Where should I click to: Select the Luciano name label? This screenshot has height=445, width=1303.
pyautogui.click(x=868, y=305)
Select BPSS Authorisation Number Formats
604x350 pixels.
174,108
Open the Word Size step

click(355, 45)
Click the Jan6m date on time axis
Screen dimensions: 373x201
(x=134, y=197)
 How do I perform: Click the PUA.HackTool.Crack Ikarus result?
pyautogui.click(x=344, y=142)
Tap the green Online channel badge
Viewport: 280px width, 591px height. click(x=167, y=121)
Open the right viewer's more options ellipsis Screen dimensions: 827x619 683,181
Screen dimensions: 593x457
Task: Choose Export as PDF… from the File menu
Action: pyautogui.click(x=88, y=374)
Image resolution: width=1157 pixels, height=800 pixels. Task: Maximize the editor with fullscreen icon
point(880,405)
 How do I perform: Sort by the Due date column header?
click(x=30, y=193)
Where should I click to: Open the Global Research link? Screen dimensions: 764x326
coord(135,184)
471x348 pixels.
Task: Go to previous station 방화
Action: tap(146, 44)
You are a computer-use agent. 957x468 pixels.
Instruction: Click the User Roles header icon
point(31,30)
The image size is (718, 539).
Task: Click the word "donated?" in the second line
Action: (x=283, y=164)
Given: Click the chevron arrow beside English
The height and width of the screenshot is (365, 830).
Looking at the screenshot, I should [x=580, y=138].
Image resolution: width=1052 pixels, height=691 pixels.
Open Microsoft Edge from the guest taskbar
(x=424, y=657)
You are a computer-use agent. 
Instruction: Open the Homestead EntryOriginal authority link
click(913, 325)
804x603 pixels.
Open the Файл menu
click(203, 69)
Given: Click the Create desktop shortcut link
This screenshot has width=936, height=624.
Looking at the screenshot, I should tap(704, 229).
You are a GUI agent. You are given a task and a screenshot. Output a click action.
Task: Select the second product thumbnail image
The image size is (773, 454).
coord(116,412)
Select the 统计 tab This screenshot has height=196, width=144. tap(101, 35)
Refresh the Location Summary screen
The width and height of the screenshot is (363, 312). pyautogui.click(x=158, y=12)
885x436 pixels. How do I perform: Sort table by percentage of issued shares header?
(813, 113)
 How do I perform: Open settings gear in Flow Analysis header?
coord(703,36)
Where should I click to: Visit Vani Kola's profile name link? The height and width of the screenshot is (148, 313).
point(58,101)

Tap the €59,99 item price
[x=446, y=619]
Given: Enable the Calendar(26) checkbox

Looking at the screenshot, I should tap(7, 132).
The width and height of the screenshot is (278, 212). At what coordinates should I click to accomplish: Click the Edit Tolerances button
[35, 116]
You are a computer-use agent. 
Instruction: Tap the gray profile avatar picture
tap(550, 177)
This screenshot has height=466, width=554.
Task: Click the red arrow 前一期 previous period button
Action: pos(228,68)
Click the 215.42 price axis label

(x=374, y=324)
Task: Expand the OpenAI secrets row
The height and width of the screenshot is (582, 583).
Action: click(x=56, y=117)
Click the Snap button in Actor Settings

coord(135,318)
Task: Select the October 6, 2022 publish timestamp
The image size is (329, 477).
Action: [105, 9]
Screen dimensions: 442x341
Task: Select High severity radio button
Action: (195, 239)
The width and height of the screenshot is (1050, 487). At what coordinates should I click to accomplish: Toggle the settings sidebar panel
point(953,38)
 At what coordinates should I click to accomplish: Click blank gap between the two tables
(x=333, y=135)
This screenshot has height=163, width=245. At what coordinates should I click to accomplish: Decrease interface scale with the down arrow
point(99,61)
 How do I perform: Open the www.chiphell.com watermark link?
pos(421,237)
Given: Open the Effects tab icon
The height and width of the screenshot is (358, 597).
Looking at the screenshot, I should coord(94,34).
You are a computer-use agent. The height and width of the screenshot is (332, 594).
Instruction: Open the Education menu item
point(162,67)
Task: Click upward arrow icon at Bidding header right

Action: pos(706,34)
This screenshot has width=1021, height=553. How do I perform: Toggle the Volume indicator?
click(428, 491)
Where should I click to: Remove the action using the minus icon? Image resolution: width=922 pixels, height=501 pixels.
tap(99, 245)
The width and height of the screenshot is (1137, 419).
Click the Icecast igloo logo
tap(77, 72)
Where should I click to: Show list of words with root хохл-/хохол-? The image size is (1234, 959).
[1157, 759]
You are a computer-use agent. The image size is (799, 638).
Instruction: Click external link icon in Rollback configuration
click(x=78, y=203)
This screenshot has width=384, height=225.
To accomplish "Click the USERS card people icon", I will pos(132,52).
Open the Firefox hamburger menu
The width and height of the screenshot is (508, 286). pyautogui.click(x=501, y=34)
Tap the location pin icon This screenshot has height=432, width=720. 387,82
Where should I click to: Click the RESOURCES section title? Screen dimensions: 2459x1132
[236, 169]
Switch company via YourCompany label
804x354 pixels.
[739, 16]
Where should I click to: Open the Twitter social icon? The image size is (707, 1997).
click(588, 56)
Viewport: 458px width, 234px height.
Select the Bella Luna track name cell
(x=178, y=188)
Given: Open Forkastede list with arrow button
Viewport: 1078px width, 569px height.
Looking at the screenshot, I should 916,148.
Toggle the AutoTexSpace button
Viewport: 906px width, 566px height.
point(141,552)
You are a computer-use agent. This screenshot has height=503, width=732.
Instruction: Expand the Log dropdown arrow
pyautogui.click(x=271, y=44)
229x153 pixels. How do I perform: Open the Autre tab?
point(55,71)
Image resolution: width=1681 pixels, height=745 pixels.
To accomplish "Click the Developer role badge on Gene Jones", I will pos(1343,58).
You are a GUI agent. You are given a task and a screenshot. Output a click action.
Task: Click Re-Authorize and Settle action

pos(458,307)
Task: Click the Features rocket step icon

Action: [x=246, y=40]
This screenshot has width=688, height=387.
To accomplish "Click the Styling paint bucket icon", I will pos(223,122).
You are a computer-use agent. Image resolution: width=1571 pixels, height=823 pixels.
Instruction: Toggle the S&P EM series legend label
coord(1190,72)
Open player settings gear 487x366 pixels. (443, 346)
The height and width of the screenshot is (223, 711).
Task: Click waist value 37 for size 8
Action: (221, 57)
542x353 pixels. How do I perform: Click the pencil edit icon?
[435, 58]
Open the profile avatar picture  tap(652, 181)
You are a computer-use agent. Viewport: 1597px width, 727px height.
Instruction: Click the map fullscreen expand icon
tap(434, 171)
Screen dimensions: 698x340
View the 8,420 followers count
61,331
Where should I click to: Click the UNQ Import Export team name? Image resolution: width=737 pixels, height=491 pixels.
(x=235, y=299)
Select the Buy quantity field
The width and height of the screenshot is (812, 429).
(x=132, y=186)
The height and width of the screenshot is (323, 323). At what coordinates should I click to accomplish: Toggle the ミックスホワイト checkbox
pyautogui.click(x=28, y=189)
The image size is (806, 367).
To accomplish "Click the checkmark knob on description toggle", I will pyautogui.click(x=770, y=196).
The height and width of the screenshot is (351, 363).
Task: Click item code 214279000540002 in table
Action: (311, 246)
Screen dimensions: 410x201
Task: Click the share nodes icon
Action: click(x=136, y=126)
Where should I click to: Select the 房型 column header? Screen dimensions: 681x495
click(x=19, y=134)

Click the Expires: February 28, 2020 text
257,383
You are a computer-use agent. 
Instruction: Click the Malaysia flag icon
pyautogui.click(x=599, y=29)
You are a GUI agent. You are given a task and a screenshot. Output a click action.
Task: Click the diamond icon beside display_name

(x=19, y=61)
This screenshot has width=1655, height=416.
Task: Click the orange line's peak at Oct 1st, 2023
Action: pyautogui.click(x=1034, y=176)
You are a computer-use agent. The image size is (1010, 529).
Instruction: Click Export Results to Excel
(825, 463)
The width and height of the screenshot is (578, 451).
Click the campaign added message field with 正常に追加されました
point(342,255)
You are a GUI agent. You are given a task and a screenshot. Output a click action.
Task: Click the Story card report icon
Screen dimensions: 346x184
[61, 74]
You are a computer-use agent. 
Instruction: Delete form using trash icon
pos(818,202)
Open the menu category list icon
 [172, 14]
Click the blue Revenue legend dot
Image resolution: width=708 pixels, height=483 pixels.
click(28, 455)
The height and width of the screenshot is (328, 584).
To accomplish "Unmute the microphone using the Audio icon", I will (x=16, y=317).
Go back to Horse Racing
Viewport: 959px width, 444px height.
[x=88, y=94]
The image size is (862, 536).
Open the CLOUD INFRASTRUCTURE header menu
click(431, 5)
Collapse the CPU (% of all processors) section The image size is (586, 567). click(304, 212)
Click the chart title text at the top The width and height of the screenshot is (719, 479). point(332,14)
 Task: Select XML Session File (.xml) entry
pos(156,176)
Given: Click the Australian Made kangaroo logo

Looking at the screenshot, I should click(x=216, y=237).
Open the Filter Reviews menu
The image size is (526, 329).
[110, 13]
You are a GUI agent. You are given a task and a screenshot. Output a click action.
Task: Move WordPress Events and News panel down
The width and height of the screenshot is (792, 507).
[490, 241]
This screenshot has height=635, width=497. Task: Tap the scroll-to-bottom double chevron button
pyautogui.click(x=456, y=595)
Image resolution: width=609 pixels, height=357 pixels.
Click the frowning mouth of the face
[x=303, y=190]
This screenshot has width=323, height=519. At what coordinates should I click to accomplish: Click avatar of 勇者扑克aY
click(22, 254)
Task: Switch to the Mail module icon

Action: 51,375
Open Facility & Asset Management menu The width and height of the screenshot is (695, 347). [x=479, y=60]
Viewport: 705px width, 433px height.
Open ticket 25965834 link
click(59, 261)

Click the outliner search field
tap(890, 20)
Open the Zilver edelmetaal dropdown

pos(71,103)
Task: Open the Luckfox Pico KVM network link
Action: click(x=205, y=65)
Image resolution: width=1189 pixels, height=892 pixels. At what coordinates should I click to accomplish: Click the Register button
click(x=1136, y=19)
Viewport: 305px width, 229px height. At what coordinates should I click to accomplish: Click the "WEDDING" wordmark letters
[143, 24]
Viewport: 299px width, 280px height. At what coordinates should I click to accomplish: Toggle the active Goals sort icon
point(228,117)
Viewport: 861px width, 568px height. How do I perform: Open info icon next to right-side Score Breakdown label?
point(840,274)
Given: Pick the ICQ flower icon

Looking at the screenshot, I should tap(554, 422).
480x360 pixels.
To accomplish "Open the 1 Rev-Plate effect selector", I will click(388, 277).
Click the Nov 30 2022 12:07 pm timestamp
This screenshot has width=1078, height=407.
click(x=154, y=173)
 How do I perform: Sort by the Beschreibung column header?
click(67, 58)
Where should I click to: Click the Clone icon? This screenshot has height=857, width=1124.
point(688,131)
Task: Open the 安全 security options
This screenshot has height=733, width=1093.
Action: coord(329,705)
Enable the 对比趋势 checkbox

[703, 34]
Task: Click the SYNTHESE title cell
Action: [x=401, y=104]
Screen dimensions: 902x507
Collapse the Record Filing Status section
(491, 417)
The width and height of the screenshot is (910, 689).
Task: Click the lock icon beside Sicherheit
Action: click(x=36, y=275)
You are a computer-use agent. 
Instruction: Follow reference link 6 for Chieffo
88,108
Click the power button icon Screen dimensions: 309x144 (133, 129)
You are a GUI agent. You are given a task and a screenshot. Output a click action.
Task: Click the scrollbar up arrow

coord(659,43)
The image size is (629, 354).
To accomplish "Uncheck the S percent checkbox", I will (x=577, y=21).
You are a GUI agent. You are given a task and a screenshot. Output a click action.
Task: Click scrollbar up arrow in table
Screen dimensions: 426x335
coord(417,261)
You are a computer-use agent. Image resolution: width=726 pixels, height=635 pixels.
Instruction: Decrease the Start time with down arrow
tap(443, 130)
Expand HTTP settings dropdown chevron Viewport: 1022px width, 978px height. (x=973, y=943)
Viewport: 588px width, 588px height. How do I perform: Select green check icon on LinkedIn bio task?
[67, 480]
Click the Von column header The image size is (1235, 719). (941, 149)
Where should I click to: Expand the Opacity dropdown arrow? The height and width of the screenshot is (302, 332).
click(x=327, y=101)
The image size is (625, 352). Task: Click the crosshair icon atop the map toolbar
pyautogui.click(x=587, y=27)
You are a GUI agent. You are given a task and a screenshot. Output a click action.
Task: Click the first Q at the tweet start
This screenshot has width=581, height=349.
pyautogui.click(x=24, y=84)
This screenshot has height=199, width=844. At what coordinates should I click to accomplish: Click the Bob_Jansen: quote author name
* * *
§ **What is required**
Going through the records, work out how many lines contain the word "card". Please answer with the number only.

§ **Task result**
2